10) \( \begin{aligned}-5 x+y & =-3 \\ 3 x-8 y & =24\end{aligned} \)

To solve the system of equations \(-5x + y = -3\) and \(3x - 8y = 24\), we can use the substitution or elimination method. First, from the first equation, express \(y\) in terms of \(x\): \[ y = 5x - 3 \] Now, substitute \(y\) in the second equation: \[ 3x - 8(5x - 3) = 24 \] \[ 3x - 40x + 24 = 24 \] \[ -37x + 24 = 24 \] Subtracting 24 from both sides gives: \[ -37x = 0 \] Thus, \(x = 0\).

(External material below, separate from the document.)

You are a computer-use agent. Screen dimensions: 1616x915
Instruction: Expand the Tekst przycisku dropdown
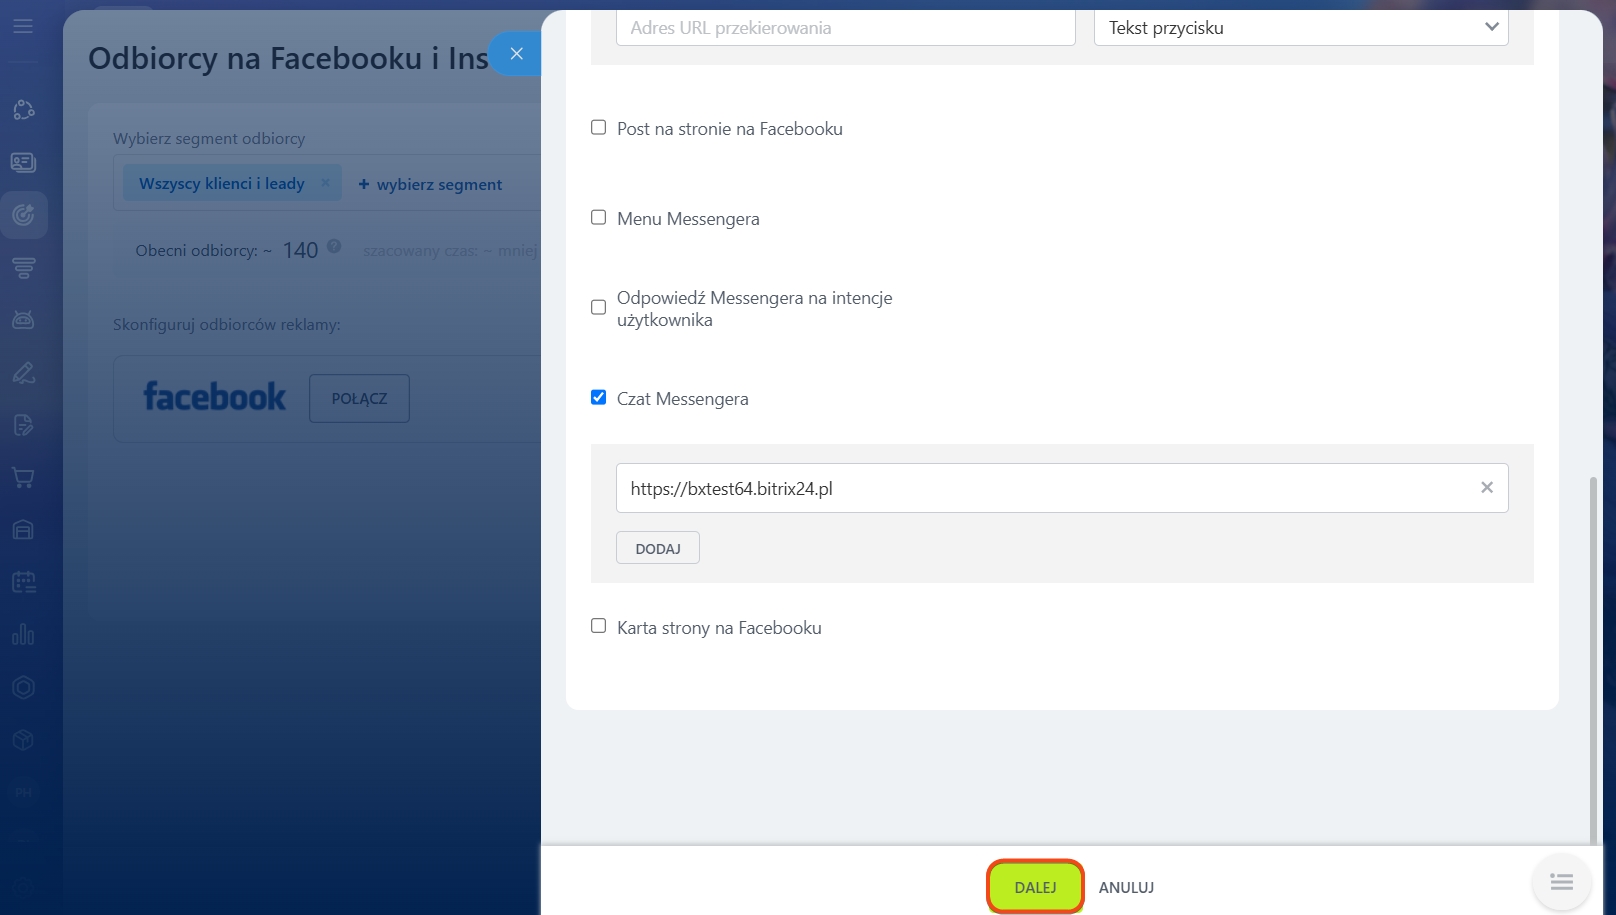[1300, 28]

Now, substitute \(x = 0\) back into the expression for \(y\): \[ y = 5(0) - 3 = -3 \] The solution to the system is \(x = 0\) and \(y = -3\) or as a point, \((0, -3)\). Pretty satisfying with those integer solutions, right? Now, on to the fun bits: It’s fascinating to see how equations can model real-world situations, like budgeting or distance-time problems, where finding the intersection (solution) helps decide crucial factors, such as the point where costs balance out or two travelers meet. Also, mistakes in algebra often happen with signs or misapplying formulas. Keep an eye on those negative signs and remember to double-check each substitution when you're juggling equations. It’s a classic trap many fall into!